Legal
Privacy Policy
Effective Date: May 1, 2026 · Last Updated: May 5, 2026
This Privacy Policy explains how Staffinity, LLC(“Staffinity,” “we,” “us,” or “our”) collects, uses, shares, and protects personal information when you use our AI-powered workforce automation platform, visit our website, or interact with our services.
1. Who We Are
Staffinity, LLC is a technology company headquartered in Palm Beach, FL. We provide AI-agent automation integrated with enterprise communication platforms including Microsoft Teams and Slack.
2. What Data We Collect
Conversation Content
Teams and Slack messages processed by Staffinity AI agents, including message text and context required to generate agent responses.
User Identifiers
Microsoft Azure AD object ID, display name, and email address. These identifiers are used solely to associate agent sessions with the correct user.
Usage Metadata
Timestamps, session IDs, message counts, and platform event logs used for service delivery, debugging, and analytics.
Contact Form Submissions
Name, email address, and company name submitted through our website contact forms.
Payment Information
Payment card details are handled exclusively by Stripe, our PCI-DSS-certified payment processor. Staffinity does not store, transmit, or process raw payment card data.
3. How We Use Your Data
- 1Delivering AI agent responses and automating workflows within your communication platform
- 2Maintaining conversation history and agent memory to provide contextually aware responses
- 3Platform analytics and service improvement
- 4Billing, account management, and customer support
- 5Security monitoring, fraud detection, and compliance obligations
4. Legal Basis for Processing (GDPR)
Legitimate Interest
Service delivery, security, and fraud prevention where our interests do not override your rights.
Contract Performance
Processing necessary to deliver the service you have contracted with us to provide.
Consent
Where required by applicable law, we obtain your explicit consent before processing.
5. Data Retention
| Data Type | Retention Period |
|---|---|
| Conversation history | 7 years from creation |
| User profiles | Deleted within 30 days of account termination |
| Audit logs | 7 years for compliance purposes |
| Contact form submissions | 2 years unless converted to a customer account |
6. Data Sharing & Sub-Processors
✓ Staffinity does not sell personal data to any third party.
AI providers do not use Staffinity client data to train shared or public models.
We share data only with the following approved sub-processors as strictly necessary to provide the service:
Anthropic
Claude AI — generates agent responses
No model training on client data
Amazon Web Services
Cloud infrastructure and storage
SOC 2 Type II certified
Microsoft
Teams integration and Azure AD identity
ISO 27001 certified, Enterprise Agreement
Perplexity AI
Web search capability for agents
DPA in place (perplexity.ai/hub/legal/dpa); no training on client data
Stripe
Payment processing
PCI-DSS Level 1 certified
7. Your Rights
GDPR Rights (EU/EEA Residents)
- ›Access your personal data
- ›Request deletion (‘right to be forgotten’)
- ›Data portability
- ›Correct inaccurate data
- ›Restrict or object to processing
- ›Lodge a complaint with your supervisory authority
Response time: 30 days
CCPA Rights (California Residents)
- ›Know what personal information we collect
- ›Delete personal information
- ›Correct inaccurate information
- ›Opt-out of sale (N/A — we do not sell data)
- ›Non-discrimination for exercising rights
Response time: 45 days
To Exercise Your Rights
Email privacy@staffinity.io with your request, full name, and email address associated with your account.

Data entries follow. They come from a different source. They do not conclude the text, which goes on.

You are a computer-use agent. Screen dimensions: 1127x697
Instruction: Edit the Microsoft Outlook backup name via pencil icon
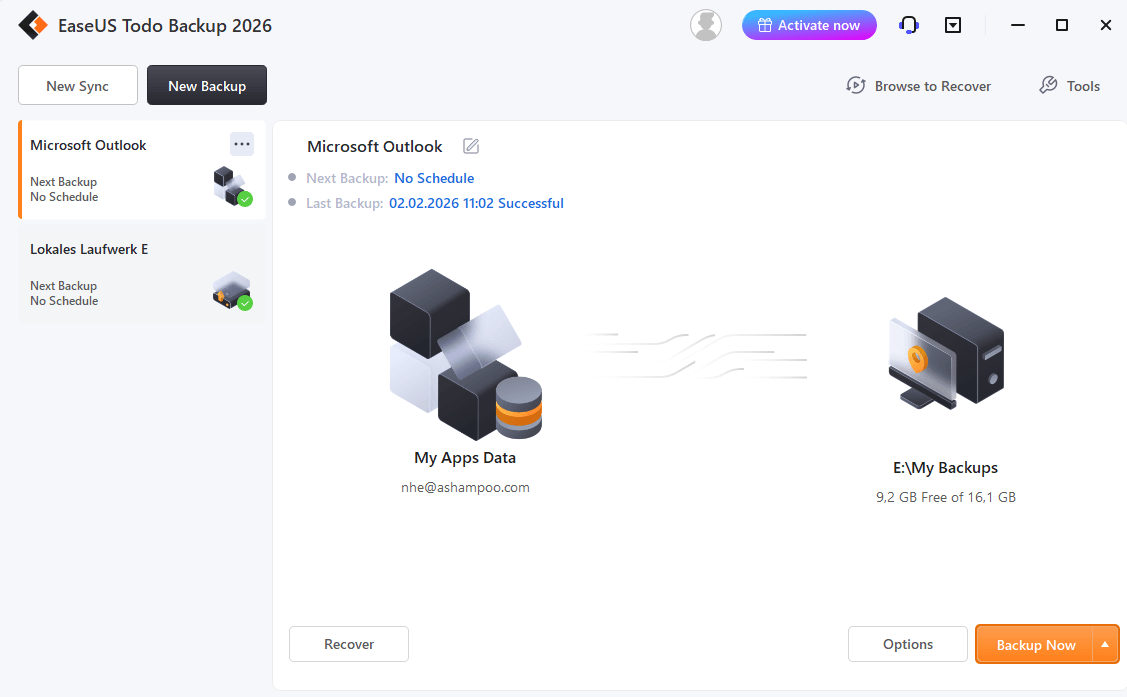pyautogui.click(x=470, y=146)
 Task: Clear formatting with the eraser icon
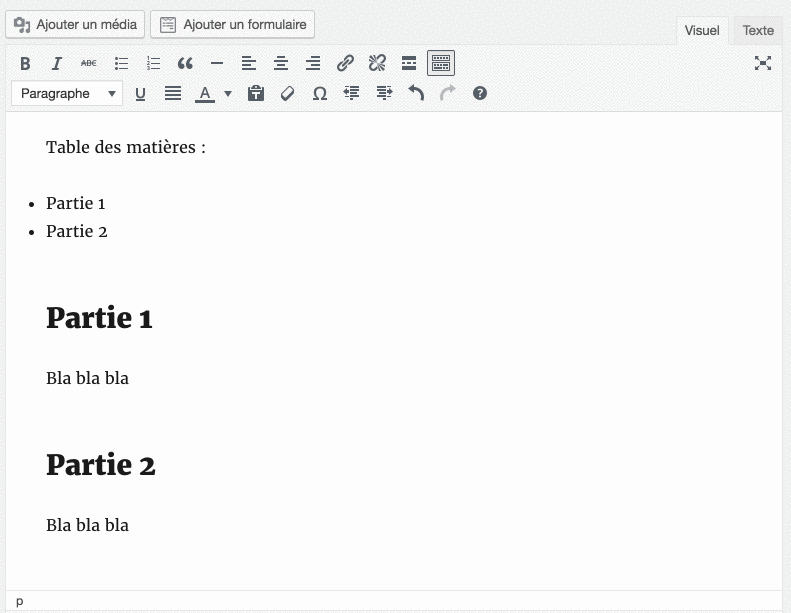point(288,93)
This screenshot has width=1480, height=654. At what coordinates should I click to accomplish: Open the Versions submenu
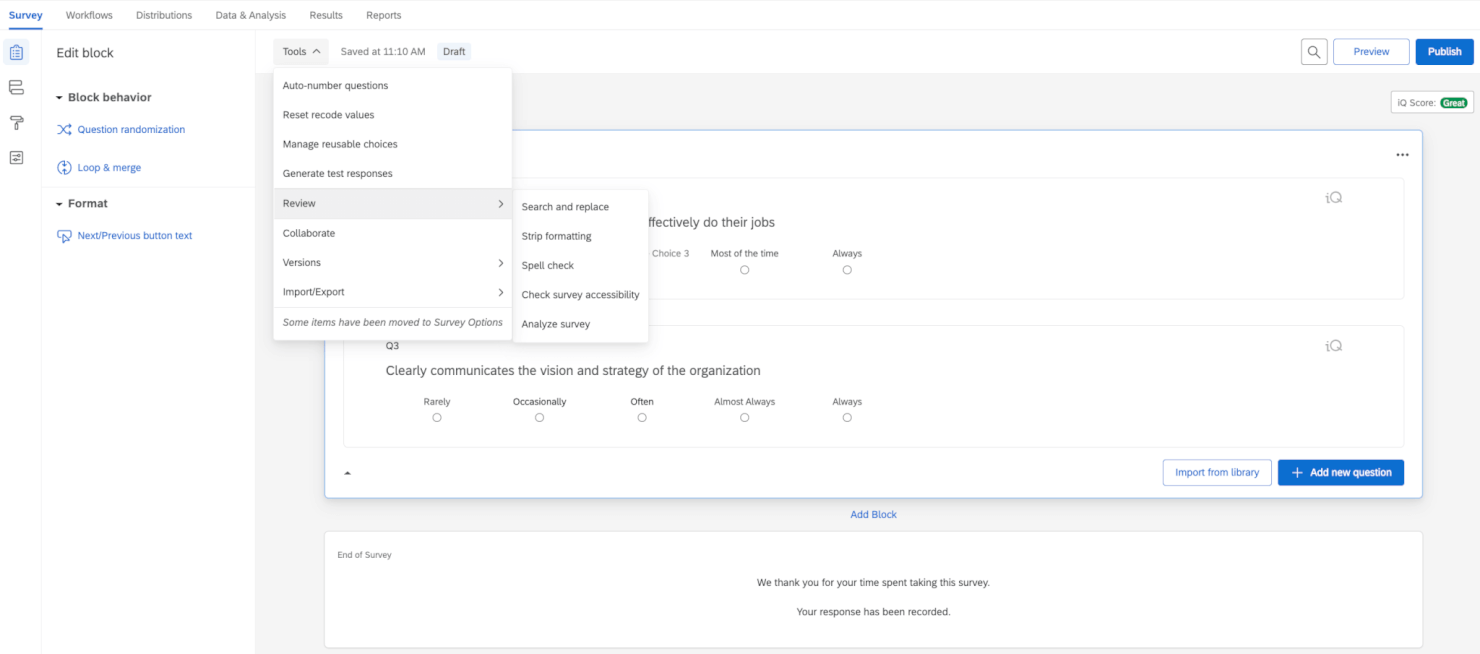tap(301, 262)
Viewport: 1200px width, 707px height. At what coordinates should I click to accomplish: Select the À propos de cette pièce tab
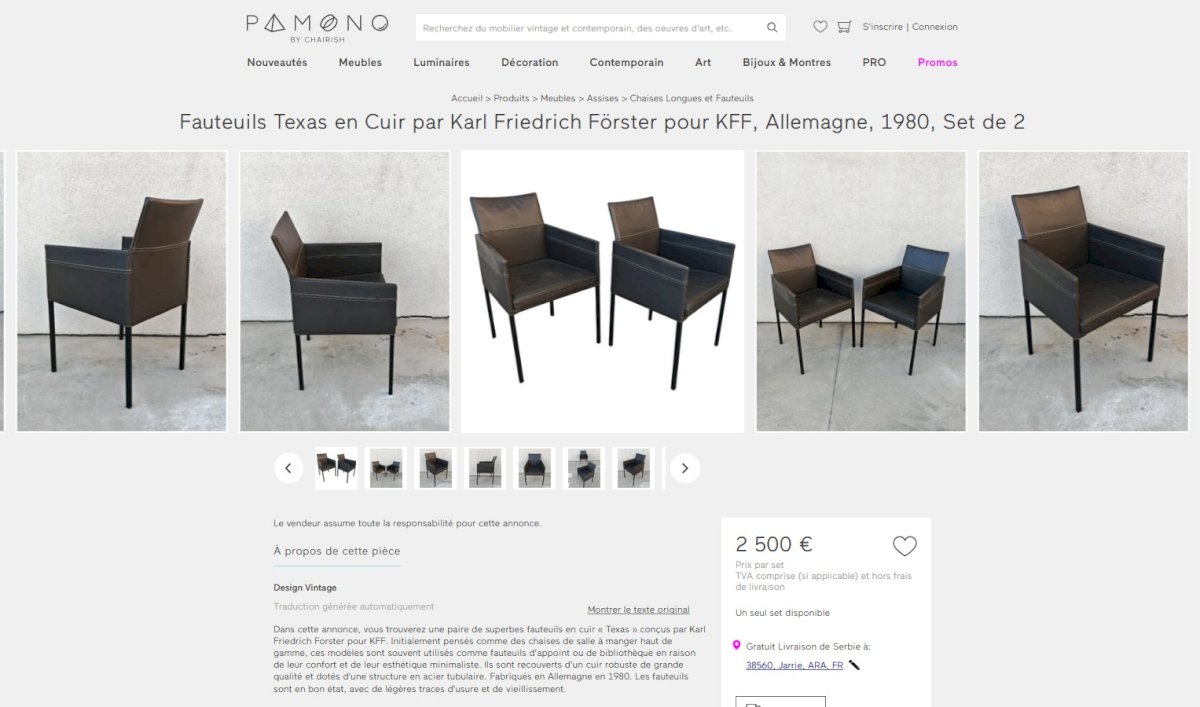click(x=337, y=551)
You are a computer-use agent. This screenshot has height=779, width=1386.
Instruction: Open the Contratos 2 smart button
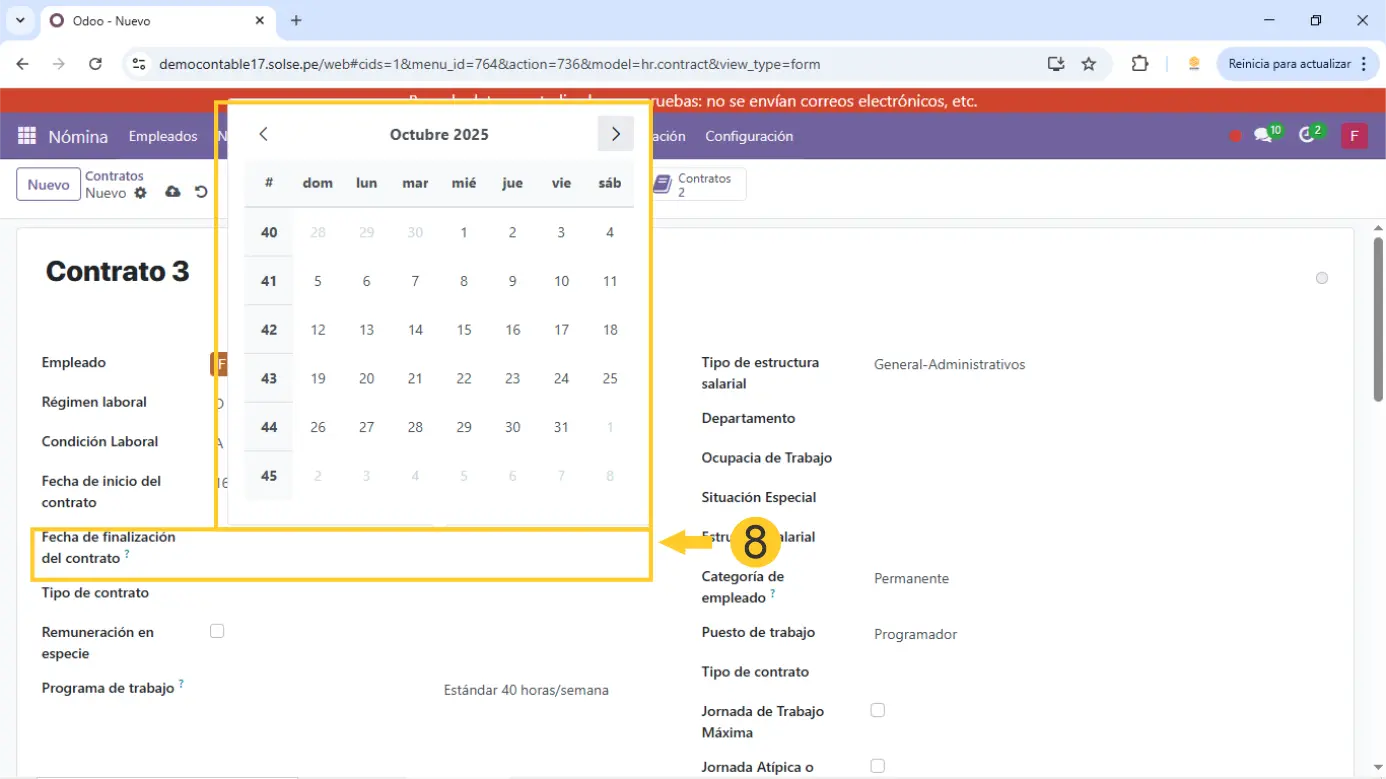(697, 184)
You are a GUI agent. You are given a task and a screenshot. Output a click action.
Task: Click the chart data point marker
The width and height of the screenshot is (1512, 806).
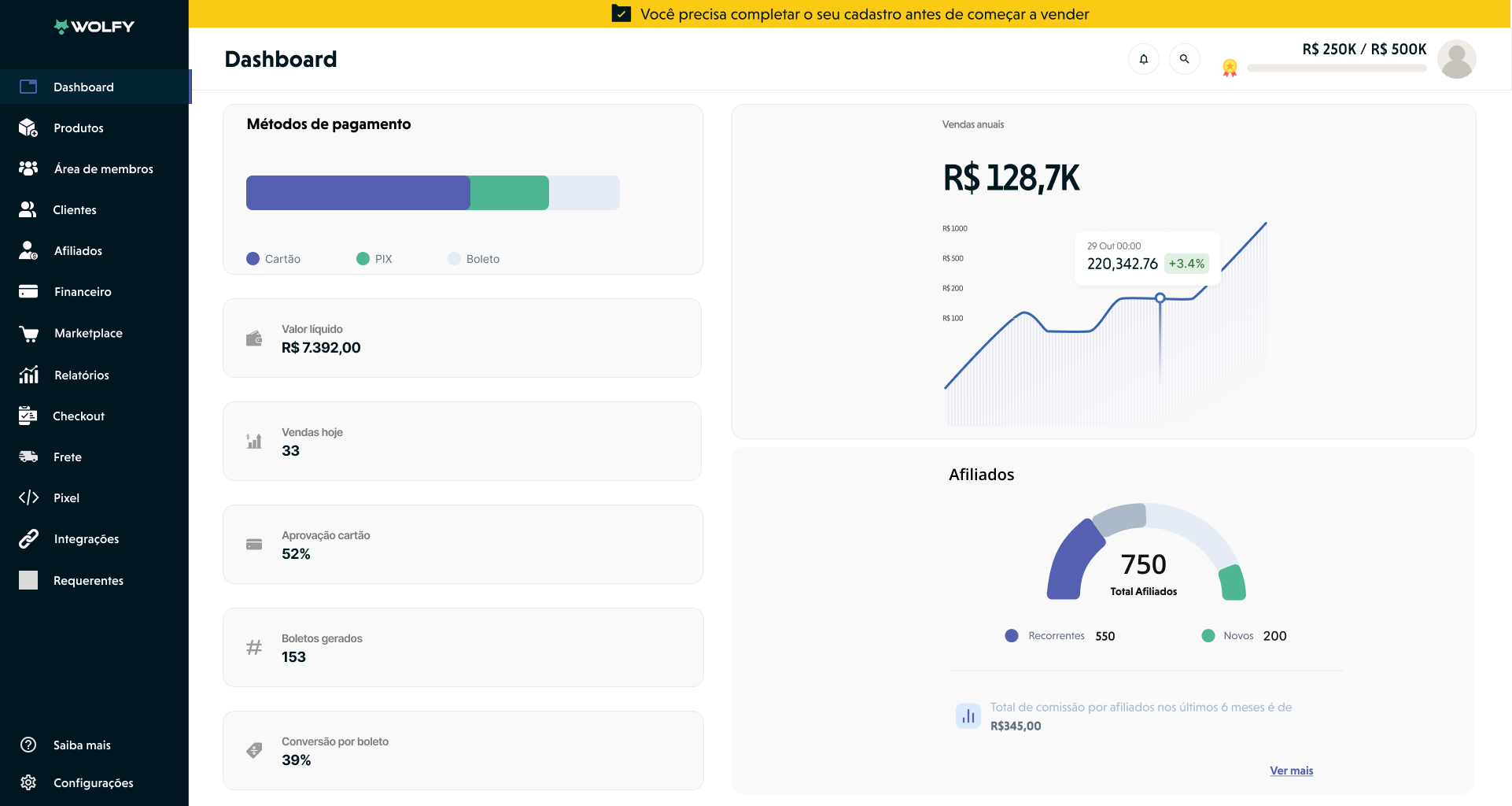pos(1160,298)
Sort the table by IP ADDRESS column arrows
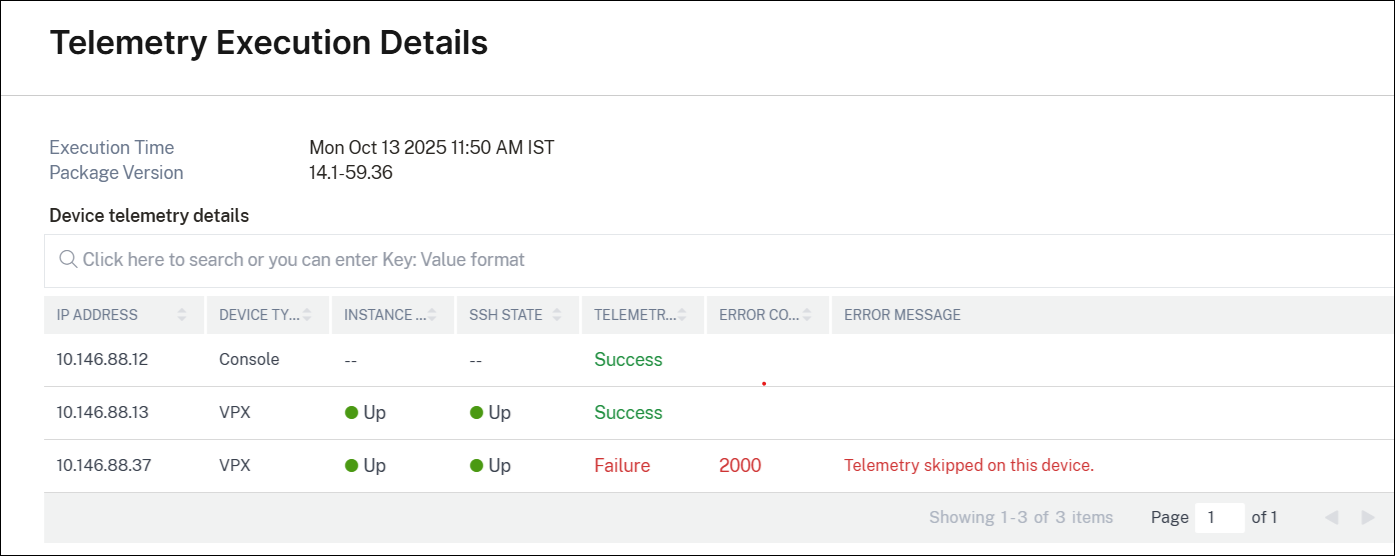This screenshot has width=1395, height=556. [182, 315]
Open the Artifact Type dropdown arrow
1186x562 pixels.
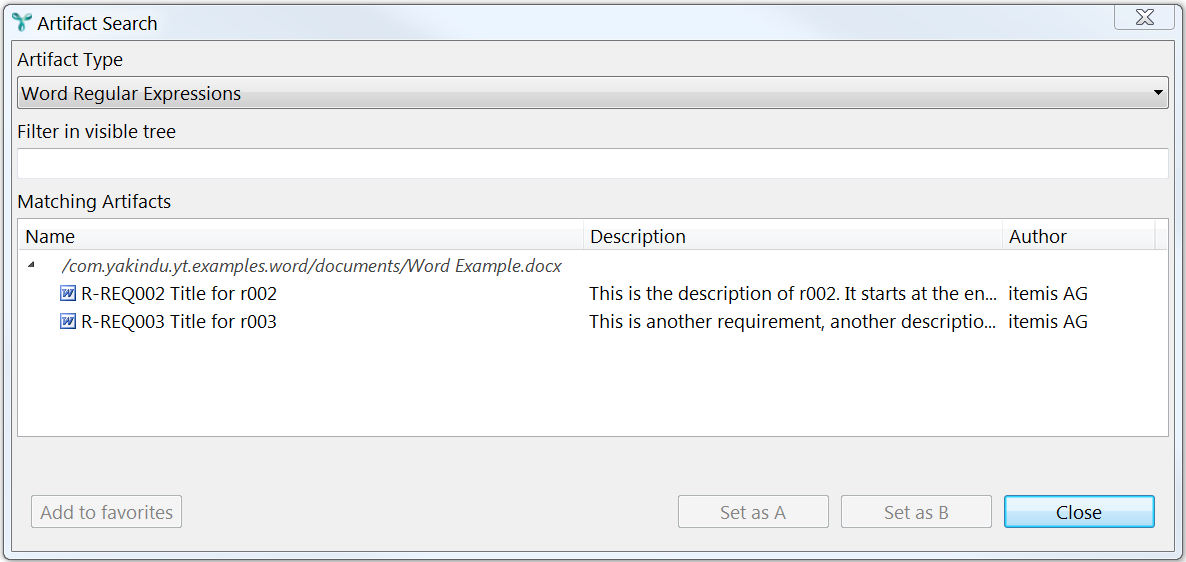click(x=1157, y=93)
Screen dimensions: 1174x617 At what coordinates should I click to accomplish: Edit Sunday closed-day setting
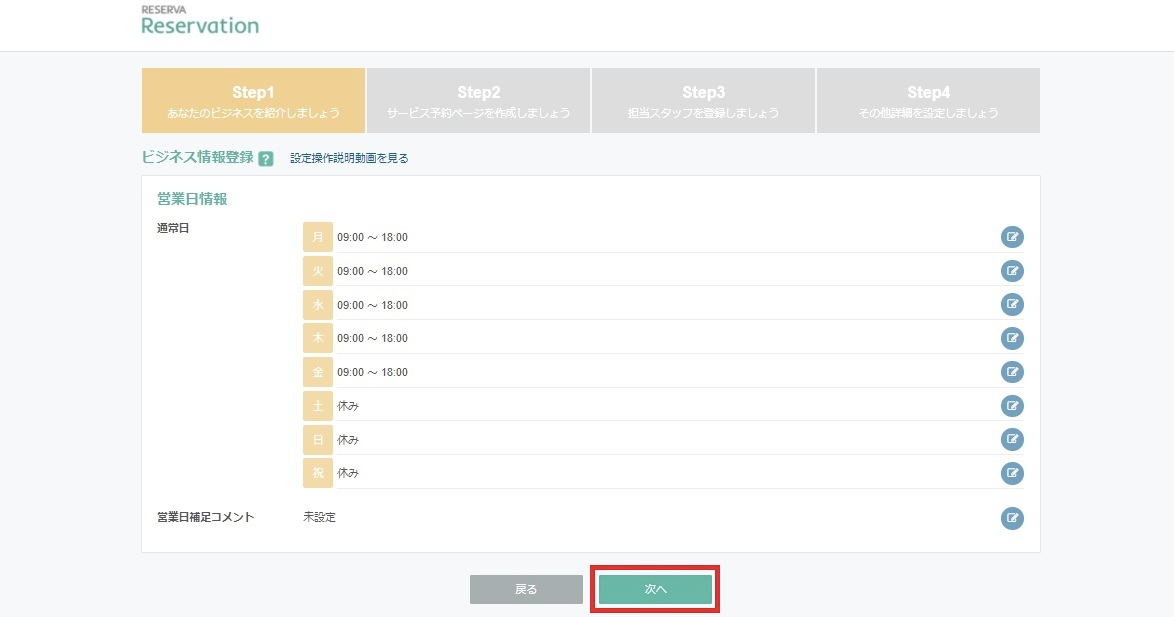(x=1012, y=439)
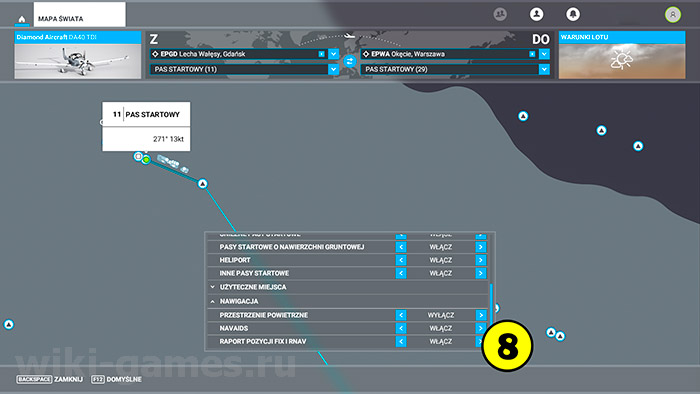700x394 pixels.
Task: Toggle Navaids filter with left arrow
Action: [x=401, y=328]
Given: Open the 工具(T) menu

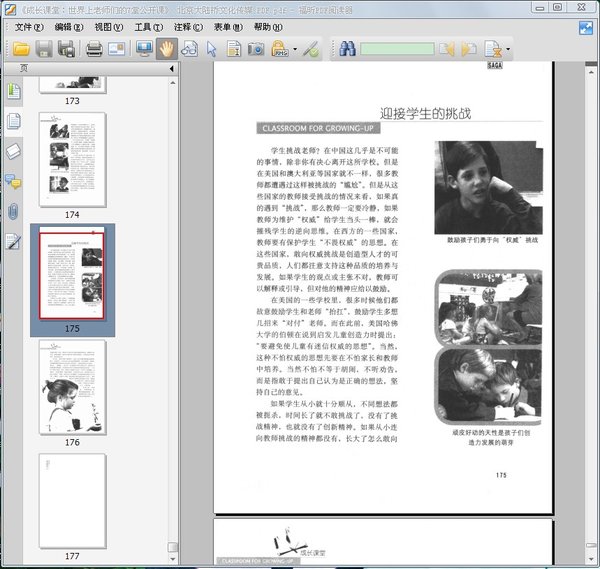Looking at the screenshot, I should point(148,26).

We will verify your identity before processing any request.
8. International Data Transfers
Staffinity is based in the United States. If you are located in the European Union or European Economic Area, your personal data may be transferred to and processed in the United States. We rely on Standard Contractual Clauses (SCCs) approved by the European Commission to lawfully transfer personal data from the EU to the US.
9. Cookies
Staffinity uses strictly necessary session cookies to maintain authenticated sessions and minimal analytics cookies to understand aggregate usage patterns. We do not use tracking cookies, advertising cookies, or cross-site tracking. See our Cookie Policy for full details.
10. Contact & Data Protection Officer
For any privacy questions, requests, or concerns, please contact our Data Protection Officer:
This policy was last updated on May 5, 2026. We may update this policy periodically. Continued use of our services constitutes acceptance of the updated policy.